When Atkins first became popular and many people claimed to be losing weight whilst following the programme, some researchers tracked some individuals using the Atkins diet approach and found that they were unwittingly calorie restricting. Any sort of diet that reduces calorific intake will reduce weight at least in the short term.
One of the earlier uses for the high protein/high fat diet was in epileptics, where driving them into ketosis made the occurrence of fits less likely. A drop in blood sugar can lead to an epileptic fit and this approach reduces blood sugar variations.
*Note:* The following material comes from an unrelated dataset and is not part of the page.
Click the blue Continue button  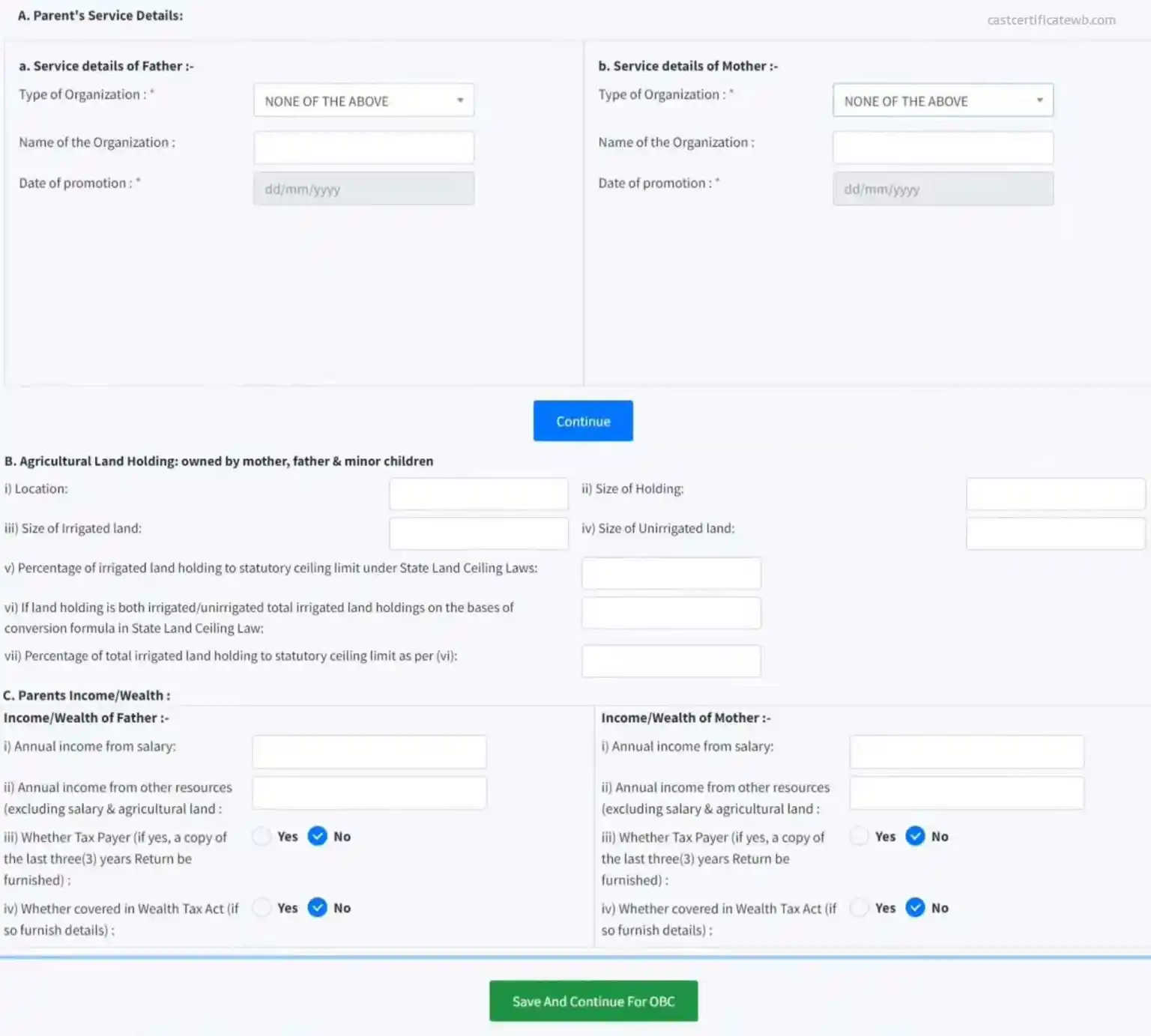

Another advantage to the Atkins diet is that high protein meals are more satisfying making you less likely to snack between meals and so less likely to eat junk fattening food that will increase weight gain. Some individuals have also found that they are able to lower their cholesterol while on the Atkins diet however counter intuitive this is.
Does the Atkins Diet work for Weight Loss?
Yes – Recent dieting studies have not only shown it to be effective is was more effective than a low-fat moderate carbohydrate diet over a twelve-month period.
However, in January 2004 a high complex carbohydrate and Low Fat diet (Ornish diet for heart health) was very successful at achieving weight loss.
It would appear that everyone would benefit from removing or at least radically reducing refined carbohydrates from their diet.
Are there any long-term problems associated with the Atkins diet?
There is an increased risk of osteoporosis due to high animal protein intake and kidney disease becomes more likely.
In the short-term bad breath and constipation affect many people.
The latter can be overcome by following the Atkins protocol of taking generous amounts of linseed (flax) and using the supplements as directed.
It is very important to use the recommended supplements as part of your weight loss plan in order to correct the various deficiencies caused by dietary restrictions.
If these dieting guidelines are ignored and the diet is followed long-term without the supplement program, then there is an increased risk of various degenerative diseases due to low antioxidant status and high saturated fat consumption.
Other Atkins Diet Information
So influential has the Atkins diet become regarding weight loss that one fast food chain now offers the Atkins burger (no fries and no bun).
A number of branded Atkins products are also available including bars to enable you to snack while on the diet e.g. low carb’ high protein bars so as not to break your diet regime.
There are also special baking mixtures available to make breads and cakes (do note that some of the baking mixes contain a lot of gluten, which is an issue if you are a coeliac or are wheat sensitive).
An alternative diet called ‘The South Beach Diet’ has become popular as it allows more variety of foods and is thought to be associated with fewer health risks.